In 2006, Carter found a resurgence in her career portraying Gloria Hodge, a disturbed and scheming mother-in-law on Desperate Housewives. Her final film was That Evening Sun, which she filmed with her husband in East Tennessee in summer 2008. Holbrook modeled his role after Dixie’s father.

Dixie and Hal made their home in Beverly Hills and spent time at her birth home in McLemoresville. The couple shared their homes with Dixie’s dad until his death in 2007. They considered the McLemoresville home as their refuge.

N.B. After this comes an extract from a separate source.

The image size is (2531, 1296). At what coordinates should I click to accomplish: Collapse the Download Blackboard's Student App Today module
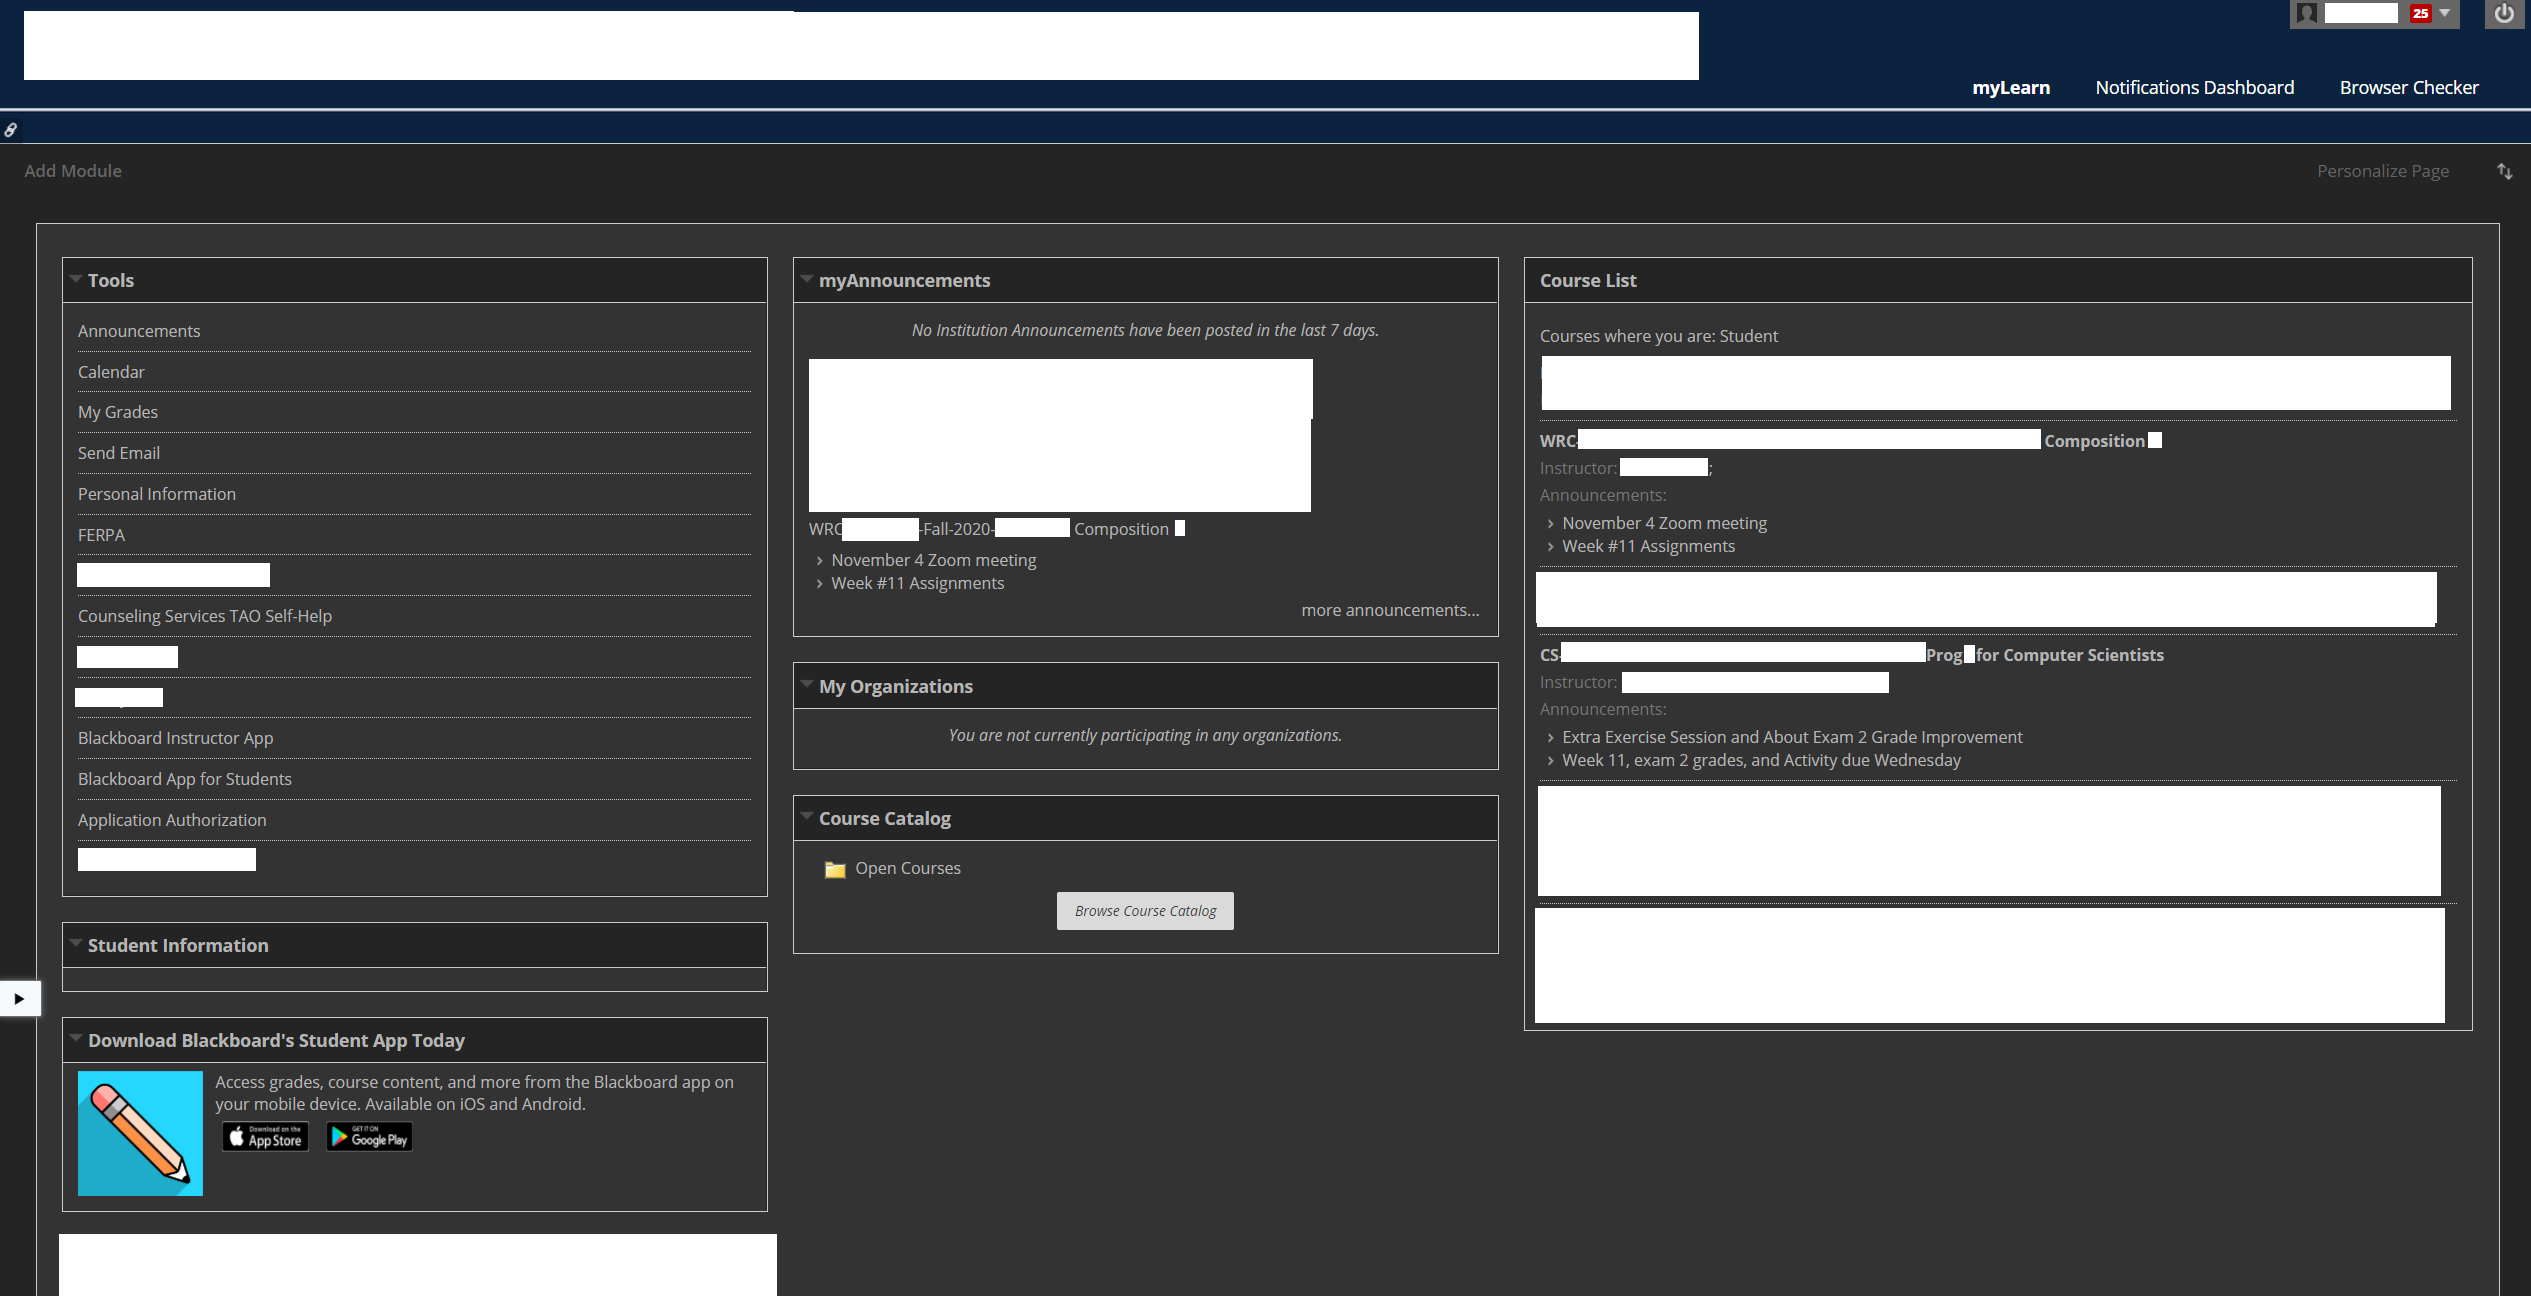coord(76,1039)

They made it a point to visit McLemoresville on July 4, the Cotton Festival in October and at Christmas. Hal was remembered as loving the little children and the people of the community. It wasn’t uncommon during the July 4 downtown cakewalk to see Hal in line and trying to win a cake. Many Carroll Countians have various stories of seeing and talking to Holbrook at Younger’s Grocery (Hometown Grocery) and shopping at Walmart.

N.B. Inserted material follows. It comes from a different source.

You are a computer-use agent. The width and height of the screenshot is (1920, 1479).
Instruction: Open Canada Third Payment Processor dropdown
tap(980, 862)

“When they were home, people did not bother them,” said McLemoresville Mayor Phil Williams. Each year at Christmas, the family sent poinsettias and lilies to the First United Methodist Church of McLemoresville. When they were home, they attended church there. Occasionally, Dixie would sing.

They had staff members (Bill Hargrove, Janice Vinson, Joyce Cole and Allison Coleman) who cared for them when in town and for the home when they were away.

As a tribute to Dixie, in December 1999, Huntingdon Mayor Dale Kelley (high school classmate of Dixie) unveiled plans for The Dixie Carter Performing Arts and Academic Enrichment Center, which was to be located on the Court Square in Huntingdon. In 2005, the dream was realized as the center was opened with the theatre named in Holbrook’s honor. Holbrook was an active part in overseeing the development of the theatre, providing his insight on the design of the stage, lights, and sound system. The building also houses The Dixie Carter and Hal Holbrook Museum.

On April 10, 2010, Dixie died of complications from endometrial cancer and was laid to rest at McLemoresville Cemetery alongside her mother and father. On January 23, 2021, Hal died and interred next to his Dixie.

Dixie and Hal will always be remembered for their love of children as they helped support “The Dixie” by providing guest appearances and performances.